EXTRACT TO READ →
Nasimuddin's automobile business began with a shop lot in Taman Maluri selling 10 to 15 units of cars each month. In 1979, he opened a branch in Kampung Baru, Kuala Lumpur doing retail and selling 40 to 60 cars monthly.

During those years, Nasimuddin decided to import used Japanese cars at a time when Japanese cars were popular with Malaysians.

He faced some challenges, including financing and how to convince customers to buy used cars when many were then not keen on foreign cars.

==Businesses==
The Naza Group now has 15 business divisions covering industries such as cigarette distribution, credit and leasing, engineering, hotels, insurance, machine tools and parts, manufacturing, motorcycles, property, transport services, plantations and water craft.

He owned TTDI Development which is one of the most prominent real estate companies in Kuala Lumpur.

The Naza Group currently holds the Malaysian franchise for South Korea's Kia vehicles, and France's Peugeot vehicles. It also holds the import permits for Mazda vehicles. Naza has now also become the biggest and most prominent importer of luxury high-end vehicles like Mercedes-Benz in Malaysia with endeavours such as Naza-Brabus.

He was reported to be interested in buying a 40% interest and taking over Malaysia's national carmaker, Proton, which was reported to be in financial turmoil. He stated that he had already drawn his plan in turning around Proton if the Malaysian government gave the nod for him to buy a controlling stake of the company. He planned to build a RM1.2 billion factory in Bertam, Penang.

In April 2008, he ventured into the food business by launching the Bubba Gump Shrimp Co. Restaurant and Market.

EXERCISE OBJECTIVE →
List every vehicle brand for which the passage about Nasimuddin says the Naza Group holds the Malaysian franchise or import permits. The material that follows is not needed for anything here.

INFORMATION SUPPLIED →
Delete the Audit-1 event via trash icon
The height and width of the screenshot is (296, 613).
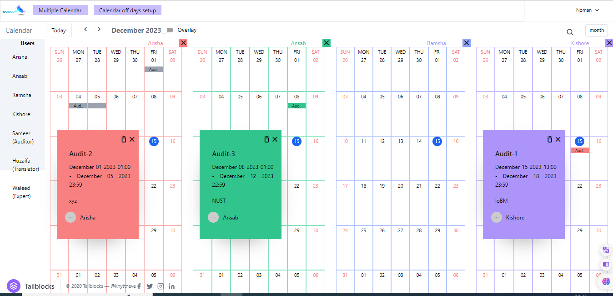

* * *

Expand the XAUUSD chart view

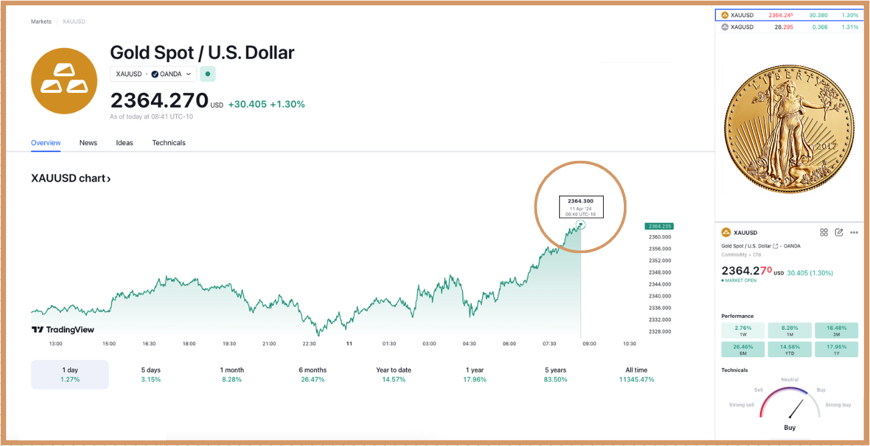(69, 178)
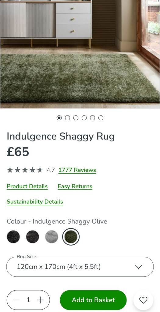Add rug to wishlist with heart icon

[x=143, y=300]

* * *

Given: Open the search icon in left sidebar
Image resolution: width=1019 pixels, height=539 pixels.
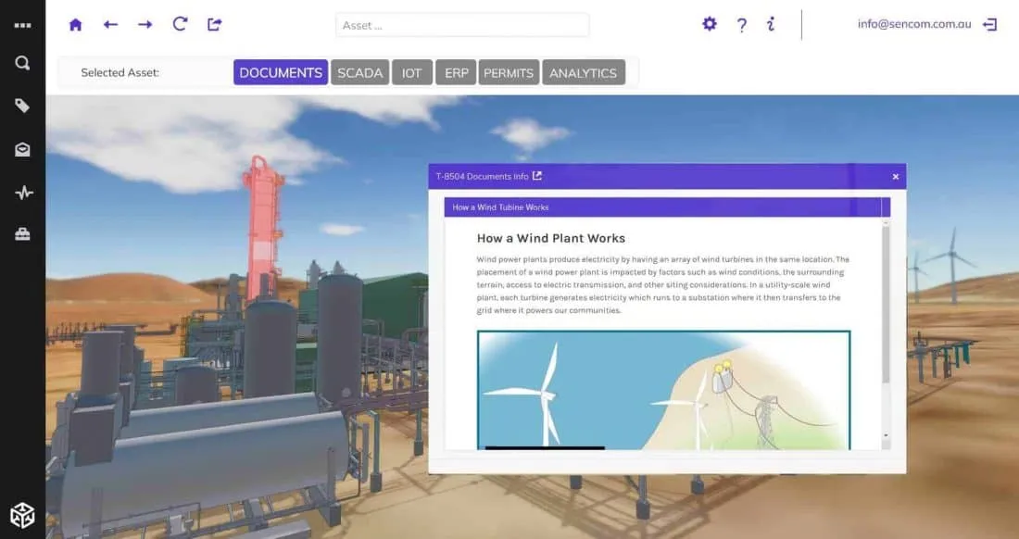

OUTPUT OF THE TASK →
Kia, Peugeot, Mazda